So. This morning Jon and I had a little “conversation” about how we’re going to move forward food-wise.
He is not happy that I’m not on board with the primal stuff anymore – and I’m just not willing to go back (right now).
I am in full agreement that it’s a great way to do things, but I can’t see myself sustaining it over the long-haul.
Restriction doesn’t work for me. I quit drinking coke because I started to feel grossed out drinking something so unnatural. I haven’t eaten junky fast food in ages because I recognize that it’s just ridiculous. I quit eating most processed foods because I understand they’re not optimal.
They’re choices based on a changed mindset – NOT restrictions.
I am 100% ok with beans and fruit and corn and sweet potatoes and limited amounts of grains, and I don’t see that changing. I don’t think it’s reasonable to give up all – or even most – carbs/grains forever.
Jon’s issue is my concern with calories and my continued belief in the whole “calories in/calories out” concept. The thing is – that’s WHAT WORKS FOR ME.
(What really works is weight watchers, which is – like calorie counting – admittedly restriction of some sort. Maybe it’s a mind thing since I don’t feel restricted?)
I don’t know how we’re going to resolve this issue. He doesn’t want to count calories or be restricted (re: calories/fat) in any way when he cooks. I don’t want to eat 5,000 calories worth of butter in a given meal.
We started this whole thing together and have approached it all as sort of a team effort. Now? We’re going down different paths and trying to figure out how to make it work – at least until I reach my goal and can back off on weight loss.
I lost just half a pound last week. I have been tracking my calories and had a week identical to the previous one … just didn’t do as much cardioish exercise.
I’ve been eating approx 1750 calories per day, which was apparently fine if some sort of cardio happened each(ish) day. A busy week with less exercise = 1.5 pound weight loss difference, though.
So … I’m tweaking the calories and dropping it to around 1500 – 1550 regardless of exercise. The actual calculation (for me to lose 2 pounds per week) based on “light” activity is 1495, so I’m thinking this will work. I’ll evaluate again if I’m just starving every day.
I’m not willing to cut it below 1500 because I would become homicidal.
I’m doing week 4 of the C25K again (and am thinking I’m likely going to do each week twice since I feel no rush to progress rapidly). Still hate it. The only positive it’s got going for it right now is it’s fabulous outside. It was 67 degrees when we jogged around the neighborhood earlier.
I’m going to freakin’ DIE if I don’t start some kind of regular/consistent weight training again ASAP, though. Like, for REAL.

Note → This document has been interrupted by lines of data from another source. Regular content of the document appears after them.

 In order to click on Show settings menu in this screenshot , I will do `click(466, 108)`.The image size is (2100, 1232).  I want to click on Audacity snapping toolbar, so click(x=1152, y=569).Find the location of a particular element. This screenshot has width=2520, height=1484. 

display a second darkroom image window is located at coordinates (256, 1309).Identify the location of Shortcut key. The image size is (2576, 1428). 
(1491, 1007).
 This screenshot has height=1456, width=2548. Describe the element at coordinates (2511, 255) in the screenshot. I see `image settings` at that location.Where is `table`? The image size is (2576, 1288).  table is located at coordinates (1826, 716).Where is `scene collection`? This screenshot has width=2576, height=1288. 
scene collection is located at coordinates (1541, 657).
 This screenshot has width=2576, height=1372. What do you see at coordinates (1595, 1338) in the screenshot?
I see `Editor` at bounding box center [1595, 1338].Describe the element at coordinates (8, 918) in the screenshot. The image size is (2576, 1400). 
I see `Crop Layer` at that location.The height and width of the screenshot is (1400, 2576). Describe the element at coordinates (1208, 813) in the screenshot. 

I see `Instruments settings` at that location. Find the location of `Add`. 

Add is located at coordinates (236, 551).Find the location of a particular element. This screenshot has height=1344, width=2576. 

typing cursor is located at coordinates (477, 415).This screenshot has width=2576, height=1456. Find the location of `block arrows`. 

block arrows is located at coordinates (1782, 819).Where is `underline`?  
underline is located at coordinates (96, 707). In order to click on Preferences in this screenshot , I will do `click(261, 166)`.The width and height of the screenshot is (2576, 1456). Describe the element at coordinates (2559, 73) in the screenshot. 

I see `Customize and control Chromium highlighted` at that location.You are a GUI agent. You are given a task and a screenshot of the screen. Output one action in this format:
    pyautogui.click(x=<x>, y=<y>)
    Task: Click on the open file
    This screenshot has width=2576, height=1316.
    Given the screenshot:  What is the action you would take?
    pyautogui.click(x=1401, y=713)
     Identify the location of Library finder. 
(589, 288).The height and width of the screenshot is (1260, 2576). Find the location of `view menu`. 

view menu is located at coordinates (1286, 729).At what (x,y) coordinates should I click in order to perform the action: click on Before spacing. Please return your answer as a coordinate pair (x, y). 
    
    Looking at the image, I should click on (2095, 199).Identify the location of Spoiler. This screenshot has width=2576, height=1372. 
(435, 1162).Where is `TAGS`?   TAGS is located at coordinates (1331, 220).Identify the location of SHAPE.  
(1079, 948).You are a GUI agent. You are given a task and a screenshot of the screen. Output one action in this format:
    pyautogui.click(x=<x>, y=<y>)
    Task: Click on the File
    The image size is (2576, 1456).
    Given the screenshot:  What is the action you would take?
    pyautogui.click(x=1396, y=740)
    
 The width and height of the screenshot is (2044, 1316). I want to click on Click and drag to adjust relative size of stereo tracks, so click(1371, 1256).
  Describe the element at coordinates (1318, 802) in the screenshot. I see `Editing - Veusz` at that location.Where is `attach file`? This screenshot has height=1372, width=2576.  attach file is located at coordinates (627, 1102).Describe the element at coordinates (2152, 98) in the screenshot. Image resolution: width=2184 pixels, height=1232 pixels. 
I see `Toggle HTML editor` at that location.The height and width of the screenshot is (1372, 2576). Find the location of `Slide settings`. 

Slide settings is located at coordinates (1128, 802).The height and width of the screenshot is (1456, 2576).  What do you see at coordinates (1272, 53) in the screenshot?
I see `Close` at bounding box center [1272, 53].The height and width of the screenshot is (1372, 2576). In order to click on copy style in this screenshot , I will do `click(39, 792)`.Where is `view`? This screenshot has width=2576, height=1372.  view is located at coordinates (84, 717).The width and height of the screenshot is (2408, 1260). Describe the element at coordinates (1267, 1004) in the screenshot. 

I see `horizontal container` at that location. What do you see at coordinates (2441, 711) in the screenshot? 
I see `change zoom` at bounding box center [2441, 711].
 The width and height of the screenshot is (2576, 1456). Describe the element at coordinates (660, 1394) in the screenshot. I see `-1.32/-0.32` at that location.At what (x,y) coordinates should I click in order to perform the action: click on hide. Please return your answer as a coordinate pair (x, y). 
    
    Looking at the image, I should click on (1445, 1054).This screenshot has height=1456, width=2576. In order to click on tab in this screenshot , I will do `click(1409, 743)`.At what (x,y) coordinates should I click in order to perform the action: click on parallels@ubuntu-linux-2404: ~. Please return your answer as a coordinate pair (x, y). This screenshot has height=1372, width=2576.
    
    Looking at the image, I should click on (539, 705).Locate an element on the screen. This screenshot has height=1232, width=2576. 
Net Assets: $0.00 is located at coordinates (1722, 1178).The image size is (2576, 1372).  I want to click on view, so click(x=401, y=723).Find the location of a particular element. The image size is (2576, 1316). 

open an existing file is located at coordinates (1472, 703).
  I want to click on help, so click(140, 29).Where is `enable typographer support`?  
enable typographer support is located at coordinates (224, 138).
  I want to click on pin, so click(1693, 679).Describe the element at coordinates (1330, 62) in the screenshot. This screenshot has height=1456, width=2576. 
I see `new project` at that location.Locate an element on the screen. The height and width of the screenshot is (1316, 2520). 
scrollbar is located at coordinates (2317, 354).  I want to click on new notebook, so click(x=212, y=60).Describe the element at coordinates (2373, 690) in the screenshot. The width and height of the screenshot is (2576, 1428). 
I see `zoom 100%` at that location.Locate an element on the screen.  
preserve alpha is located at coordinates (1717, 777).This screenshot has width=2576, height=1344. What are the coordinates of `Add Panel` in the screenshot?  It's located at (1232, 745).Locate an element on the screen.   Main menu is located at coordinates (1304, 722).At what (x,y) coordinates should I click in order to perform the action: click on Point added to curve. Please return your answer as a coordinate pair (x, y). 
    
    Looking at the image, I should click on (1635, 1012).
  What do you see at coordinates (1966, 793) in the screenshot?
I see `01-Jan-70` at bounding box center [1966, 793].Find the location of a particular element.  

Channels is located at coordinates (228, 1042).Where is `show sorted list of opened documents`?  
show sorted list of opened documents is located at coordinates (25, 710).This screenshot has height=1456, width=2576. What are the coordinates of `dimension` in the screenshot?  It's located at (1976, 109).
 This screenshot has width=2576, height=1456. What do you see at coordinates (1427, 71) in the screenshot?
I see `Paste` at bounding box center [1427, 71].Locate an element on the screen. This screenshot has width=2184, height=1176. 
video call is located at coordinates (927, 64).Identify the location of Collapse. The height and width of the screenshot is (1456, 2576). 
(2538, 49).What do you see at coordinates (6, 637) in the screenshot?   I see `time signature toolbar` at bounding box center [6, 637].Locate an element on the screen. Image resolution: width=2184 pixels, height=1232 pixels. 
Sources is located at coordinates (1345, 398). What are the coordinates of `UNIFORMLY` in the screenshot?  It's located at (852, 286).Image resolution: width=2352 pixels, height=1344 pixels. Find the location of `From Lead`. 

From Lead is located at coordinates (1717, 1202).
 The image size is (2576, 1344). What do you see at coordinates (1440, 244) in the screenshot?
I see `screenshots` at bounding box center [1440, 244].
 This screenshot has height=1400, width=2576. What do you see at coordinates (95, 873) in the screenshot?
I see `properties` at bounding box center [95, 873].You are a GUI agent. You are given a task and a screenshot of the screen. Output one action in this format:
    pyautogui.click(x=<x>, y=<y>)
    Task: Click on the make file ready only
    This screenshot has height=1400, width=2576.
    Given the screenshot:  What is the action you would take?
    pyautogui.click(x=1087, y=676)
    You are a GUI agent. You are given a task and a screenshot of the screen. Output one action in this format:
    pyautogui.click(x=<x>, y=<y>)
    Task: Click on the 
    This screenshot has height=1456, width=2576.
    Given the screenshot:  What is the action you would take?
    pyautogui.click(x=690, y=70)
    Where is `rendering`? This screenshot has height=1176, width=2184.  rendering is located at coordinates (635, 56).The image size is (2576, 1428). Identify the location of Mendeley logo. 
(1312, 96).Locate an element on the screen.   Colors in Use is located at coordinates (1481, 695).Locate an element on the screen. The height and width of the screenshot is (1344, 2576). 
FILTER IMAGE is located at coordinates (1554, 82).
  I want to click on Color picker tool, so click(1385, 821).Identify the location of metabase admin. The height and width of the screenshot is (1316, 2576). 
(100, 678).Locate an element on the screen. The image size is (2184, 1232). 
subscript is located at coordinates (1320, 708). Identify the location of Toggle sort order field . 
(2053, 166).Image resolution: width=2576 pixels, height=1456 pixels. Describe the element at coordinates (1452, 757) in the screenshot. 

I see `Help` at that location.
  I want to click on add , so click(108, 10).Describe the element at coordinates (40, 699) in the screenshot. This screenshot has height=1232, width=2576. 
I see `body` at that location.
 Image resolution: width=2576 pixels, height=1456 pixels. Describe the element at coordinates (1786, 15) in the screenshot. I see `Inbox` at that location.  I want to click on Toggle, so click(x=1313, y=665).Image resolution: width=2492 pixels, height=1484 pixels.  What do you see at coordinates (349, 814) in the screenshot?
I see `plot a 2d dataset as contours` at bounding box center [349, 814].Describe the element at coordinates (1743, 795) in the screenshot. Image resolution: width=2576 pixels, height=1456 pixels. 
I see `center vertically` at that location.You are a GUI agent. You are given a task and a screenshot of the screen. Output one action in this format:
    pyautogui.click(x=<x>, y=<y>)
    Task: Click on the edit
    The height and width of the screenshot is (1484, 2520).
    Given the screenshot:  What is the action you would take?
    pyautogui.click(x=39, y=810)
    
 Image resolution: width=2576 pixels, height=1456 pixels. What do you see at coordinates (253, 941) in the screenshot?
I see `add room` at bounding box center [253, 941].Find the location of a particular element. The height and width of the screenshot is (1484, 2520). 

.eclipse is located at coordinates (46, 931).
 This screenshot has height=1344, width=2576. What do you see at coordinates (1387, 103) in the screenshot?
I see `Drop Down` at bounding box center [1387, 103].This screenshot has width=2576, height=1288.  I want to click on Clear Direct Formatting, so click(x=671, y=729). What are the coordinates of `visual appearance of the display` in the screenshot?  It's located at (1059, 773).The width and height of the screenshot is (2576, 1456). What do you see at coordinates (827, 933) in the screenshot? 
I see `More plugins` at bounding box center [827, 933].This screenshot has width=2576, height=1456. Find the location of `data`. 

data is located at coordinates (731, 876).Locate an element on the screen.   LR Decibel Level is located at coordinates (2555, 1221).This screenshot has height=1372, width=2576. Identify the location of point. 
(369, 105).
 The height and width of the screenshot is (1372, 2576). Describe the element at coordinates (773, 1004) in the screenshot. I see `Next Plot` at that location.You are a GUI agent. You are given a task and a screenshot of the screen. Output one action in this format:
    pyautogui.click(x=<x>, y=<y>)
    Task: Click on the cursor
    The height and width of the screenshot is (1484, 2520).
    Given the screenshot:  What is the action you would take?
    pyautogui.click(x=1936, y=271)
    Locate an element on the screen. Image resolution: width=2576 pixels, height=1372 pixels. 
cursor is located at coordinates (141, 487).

My breakfast today was typical. Took these yesterday, but I ate the same thing this morning. I’m not a big fan of breakfast variation.
Lunch was a salad with 1 T of some oil/vinegar dressing, a small can of tuna plopped on top, a babybel and an apple.
I ate a snack when I got home from work – about an hour and a half prior to jogging. I usually can’t eat/drink at all before any kind of exercise, but I was starving, so I risked it.
I’m going to give up the Boca/soy. I went back to it because it’s easy – but I’ve paused every time I’ve gotten the box out because of the ingredient list. It’s just not worth it. Also? This snack looks a little too brown, I know.
Jon made dinner tonight – shrimp curry stuff. We had another “conversation” when I discovered that the can of coconut milk alone is 651 (!!!) calories. I drained all the liquid from mine and kept the calories reasonable. It’s shrimp, peppers, onions, mushrooms, etc.
2 months ago I likely would’ve eaten half of the coconut milk (and loved every bit, for sure) … but I just can’t. I’m NOT ready to maintain yet.
I’m at 1405 calories for the day and I’m ok.
I checked my blood pressure yesterday – 115/76, I think. My resting (sitting in a chair working) HR was 57, though, which I’m happy about. I think it’s very safe to say that’s a pretty radical improvement.